How's That Tobacco Settlement Coming?

(Blogger is broken again as far as linking images but here is a link for this article...)

In 1998 a landmark deal was struck between states and tobacco companies.  The tobacco companies agreed to pay $200 billion dollars (in 1998 dollars) to the states that are part of a "master agreement".

The purpose of this money is ostensibly to reimburse states for the cost of treating smokers.

However, things have worked out somewhat differently...

For one thing the agreement allows the tobacco companies to reduce their payments based on declining market conditions, i.e., the fewer cigarettes people buy the fewer dollars the tobacco companies have to pay.  This seems reasonable considering the purpose of the agreement, among other things, was to reduce the amount of smoking.

The longer the payments run the less value the states will receive because of inflation.

However, municipal greed and stupidity have created some additional difficulties here.

For one thing, many states, rather than take the payment stream from the tobacco companies, opted for securitizing these payments (see the TSA website as an example).  This means that the states sold bonds to investors.  The proceeds of the bond sales were immediate cash in the state's pockets (just think of J. G. Wentworth like you see on TV for a state government).  In return the states agreed to divert future tobacco settlement payments to pay the bond holders over time - at a premium of course.  (More information here.)

But declining tobacco revenue means that the states have less money today because cigarette sales are declining, tax free cigarette sources such as Indian Reservations have eaten into big tobacco sales, and E-cigarettes (see my posts in "Nicotine, Nazi's and Magical Thinking").

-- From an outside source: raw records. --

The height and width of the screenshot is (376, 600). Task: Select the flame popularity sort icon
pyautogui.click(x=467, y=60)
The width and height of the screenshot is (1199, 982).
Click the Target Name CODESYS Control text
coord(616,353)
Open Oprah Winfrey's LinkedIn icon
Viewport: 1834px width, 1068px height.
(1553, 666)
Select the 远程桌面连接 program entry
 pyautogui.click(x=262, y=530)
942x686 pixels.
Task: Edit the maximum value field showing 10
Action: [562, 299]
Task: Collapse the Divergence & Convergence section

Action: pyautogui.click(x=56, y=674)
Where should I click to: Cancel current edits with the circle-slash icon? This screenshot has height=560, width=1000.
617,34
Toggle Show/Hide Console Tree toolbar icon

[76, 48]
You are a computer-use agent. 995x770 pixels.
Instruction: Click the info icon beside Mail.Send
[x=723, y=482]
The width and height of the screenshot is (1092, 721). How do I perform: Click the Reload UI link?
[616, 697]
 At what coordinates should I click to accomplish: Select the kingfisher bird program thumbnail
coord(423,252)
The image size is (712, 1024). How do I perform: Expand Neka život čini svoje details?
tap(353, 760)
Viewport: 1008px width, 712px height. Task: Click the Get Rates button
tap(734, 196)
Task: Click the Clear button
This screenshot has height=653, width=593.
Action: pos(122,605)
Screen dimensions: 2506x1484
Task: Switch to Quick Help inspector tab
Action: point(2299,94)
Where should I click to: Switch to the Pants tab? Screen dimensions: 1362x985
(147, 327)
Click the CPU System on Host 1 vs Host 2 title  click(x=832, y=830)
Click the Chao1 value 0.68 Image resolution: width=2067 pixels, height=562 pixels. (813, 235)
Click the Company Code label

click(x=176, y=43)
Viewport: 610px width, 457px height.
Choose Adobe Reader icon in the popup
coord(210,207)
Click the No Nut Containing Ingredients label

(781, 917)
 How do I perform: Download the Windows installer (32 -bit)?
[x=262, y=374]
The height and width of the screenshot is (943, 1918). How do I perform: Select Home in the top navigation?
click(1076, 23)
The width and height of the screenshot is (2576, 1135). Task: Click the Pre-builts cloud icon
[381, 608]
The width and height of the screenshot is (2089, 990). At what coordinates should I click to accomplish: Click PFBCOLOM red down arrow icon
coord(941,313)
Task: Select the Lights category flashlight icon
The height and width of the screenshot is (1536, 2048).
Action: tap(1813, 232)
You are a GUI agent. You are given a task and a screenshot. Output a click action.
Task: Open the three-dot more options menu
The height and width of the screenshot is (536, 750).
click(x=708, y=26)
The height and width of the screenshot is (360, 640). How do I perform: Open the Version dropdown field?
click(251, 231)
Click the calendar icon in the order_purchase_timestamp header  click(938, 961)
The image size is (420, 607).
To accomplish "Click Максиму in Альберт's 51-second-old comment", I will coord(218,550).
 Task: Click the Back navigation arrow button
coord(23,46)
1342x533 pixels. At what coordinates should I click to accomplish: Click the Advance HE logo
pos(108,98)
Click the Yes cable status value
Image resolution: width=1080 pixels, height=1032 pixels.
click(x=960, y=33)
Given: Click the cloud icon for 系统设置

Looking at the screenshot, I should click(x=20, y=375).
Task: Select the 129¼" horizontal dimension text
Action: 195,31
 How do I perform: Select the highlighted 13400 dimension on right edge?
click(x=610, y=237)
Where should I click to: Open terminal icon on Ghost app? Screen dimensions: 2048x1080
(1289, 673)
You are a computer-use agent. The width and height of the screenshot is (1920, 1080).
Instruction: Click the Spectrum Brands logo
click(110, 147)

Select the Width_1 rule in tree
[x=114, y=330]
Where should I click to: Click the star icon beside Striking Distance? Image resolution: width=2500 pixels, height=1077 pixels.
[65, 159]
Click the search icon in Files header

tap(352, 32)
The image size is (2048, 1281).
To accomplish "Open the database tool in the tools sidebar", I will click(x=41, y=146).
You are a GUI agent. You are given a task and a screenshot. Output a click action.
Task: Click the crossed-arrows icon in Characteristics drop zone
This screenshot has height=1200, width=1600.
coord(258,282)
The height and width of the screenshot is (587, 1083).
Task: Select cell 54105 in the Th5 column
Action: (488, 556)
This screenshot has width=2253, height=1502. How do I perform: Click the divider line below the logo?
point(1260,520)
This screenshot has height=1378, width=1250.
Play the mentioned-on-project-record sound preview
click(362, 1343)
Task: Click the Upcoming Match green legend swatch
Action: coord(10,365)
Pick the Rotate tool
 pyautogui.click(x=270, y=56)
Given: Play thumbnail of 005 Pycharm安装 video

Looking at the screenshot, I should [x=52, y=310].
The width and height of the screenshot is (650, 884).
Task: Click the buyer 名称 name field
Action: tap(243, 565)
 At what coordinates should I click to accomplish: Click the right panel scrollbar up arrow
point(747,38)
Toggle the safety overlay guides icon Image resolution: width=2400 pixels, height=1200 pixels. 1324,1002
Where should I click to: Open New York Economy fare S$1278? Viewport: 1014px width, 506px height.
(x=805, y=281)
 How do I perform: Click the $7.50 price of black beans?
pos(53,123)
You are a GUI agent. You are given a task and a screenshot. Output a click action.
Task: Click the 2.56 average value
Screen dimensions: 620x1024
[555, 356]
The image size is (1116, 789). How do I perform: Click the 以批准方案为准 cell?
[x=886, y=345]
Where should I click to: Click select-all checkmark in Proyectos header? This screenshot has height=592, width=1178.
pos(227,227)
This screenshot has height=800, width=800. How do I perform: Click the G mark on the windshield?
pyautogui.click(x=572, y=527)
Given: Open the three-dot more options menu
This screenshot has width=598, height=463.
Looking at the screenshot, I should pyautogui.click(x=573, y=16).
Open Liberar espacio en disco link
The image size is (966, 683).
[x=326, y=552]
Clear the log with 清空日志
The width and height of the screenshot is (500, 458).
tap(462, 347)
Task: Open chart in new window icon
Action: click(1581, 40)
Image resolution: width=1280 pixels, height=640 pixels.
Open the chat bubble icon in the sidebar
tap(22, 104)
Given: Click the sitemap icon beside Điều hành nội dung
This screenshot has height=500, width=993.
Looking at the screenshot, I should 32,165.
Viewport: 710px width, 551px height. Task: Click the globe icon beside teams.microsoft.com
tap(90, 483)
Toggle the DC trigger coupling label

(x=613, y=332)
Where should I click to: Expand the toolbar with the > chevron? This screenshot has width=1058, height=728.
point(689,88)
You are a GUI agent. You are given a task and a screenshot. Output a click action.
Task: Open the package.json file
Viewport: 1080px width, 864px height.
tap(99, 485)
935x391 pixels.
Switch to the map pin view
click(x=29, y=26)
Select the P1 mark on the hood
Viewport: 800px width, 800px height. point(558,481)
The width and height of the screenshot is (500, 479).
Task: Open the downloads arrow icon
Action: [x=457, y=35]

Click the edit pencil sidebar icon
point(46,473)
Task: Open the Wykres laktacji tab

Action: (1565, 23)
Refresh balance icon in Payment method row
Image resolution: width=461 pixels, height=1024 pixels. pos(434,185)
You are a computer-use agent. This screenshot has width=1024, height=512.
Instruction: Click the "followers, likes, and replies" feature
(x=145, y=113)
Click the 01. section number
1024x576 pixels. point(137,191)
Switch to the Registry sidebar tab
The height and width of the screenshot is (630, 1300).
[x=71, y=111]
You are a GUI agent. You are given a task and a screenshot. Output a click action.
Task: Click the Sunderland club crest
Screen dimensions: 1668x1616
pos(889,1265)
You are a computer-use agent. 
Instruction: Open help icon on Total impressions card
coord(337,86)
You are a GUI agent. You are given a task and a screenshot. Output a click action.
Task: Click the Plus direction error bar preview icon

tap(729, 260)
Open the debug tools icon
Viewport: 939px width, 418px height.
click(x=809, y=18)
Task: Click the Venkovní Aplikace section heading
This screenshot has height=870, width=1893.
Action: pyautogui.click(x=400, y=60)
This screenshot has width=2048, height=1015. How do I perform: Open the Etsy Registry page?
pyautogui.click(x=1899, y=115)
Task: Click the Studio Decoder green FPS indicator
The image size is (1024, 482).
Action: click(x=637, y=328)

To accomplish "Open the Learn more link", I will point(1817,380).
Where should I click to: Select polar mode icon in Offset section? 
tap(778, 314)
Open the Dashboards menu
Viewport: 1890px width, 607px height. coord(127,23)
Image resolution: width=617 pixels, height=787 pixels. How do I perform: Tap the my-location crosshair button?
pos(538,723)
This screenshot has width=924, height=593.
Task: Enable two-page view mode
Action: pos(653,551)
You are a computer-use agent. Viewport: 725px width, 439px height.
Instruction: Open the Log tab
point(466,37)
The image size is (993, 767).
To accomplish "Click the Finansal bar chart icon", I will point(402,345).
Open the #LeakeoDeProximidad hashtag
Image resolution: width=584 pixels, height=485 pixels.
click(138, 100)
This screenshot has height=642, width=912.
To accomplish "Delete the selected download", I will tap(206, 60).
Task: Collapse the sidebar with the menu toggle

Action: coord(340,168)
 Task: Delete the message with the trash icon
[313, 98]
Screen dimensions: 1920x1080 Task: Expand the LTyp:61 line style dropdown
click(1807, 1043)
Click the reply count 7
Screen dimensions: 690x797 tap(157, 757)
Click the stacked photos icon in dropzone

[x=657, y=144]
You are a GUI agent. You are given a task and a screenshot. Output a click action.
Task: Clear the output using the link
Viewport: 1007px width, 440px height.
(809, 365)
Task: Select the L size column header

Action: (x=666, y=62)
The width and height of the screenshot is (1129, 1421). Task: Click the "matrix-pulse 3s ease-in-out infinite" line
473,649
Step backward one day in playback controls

So now, as cigarette sales decline, states are faced with potential bond defaults.

The poorest are typically smokers.  And these municipal bonds, based on and sold to investors as investments in future "settlement payments", are merely shackles binding the smokers to investors.  Almost as a kind of slavery or indentured servitude.

According to most cigarette smoking is an addiction - a dirty, nasty one that many have worked decades on - both in terms of smoking as an addiction and in terms of making smoking "evil".  So how can states in good conscience, sell bonds to investors based on the poor continuing to do evil smoke?  Particularly when the poorest citizens pay the bulk of the cost (both in terms of cost and state taxes).

To me this is no different than a state funding brothels or heroin sales with bonds directly.

Greed by states, municipalities and others associated with the settlement seems to trump all forms of ethics - directly profiting from the misfortune (smoking) of others.

And another dirty little state secret is that the proceeds from selling the bonds is more than likely to be used as part of general funds rather than for anything related to smoking.  Certainly all involved would like you to think that settlement is in some way to benefit the health of former smokers - but this is not the case.

Things like cigarette sales for Indian Reservations will now be sucked into the vortex of panic created by the decline in cigarette sales revenue - who cares if the Reservations are sovereign nations with rights?  Damn! The cigarette settlement money is going south and someone needs to pay...

So why not screw the Indians again?

The same for E-cigarettes - something that appears to mitigate most of the issues created by smoking.  No doubt as the black hole of debt expands these too will be pulled in to help fund the difference.

So we can thank the government that what was just a direct health problem faced by the users of a specific product (cigarettes) has now expanded to include not only smokers but also bond holders, investors, state governments, investment companies, the poor, Indian Reservations, and God know who else.

How is this better?

Thanks, government, for making this worse.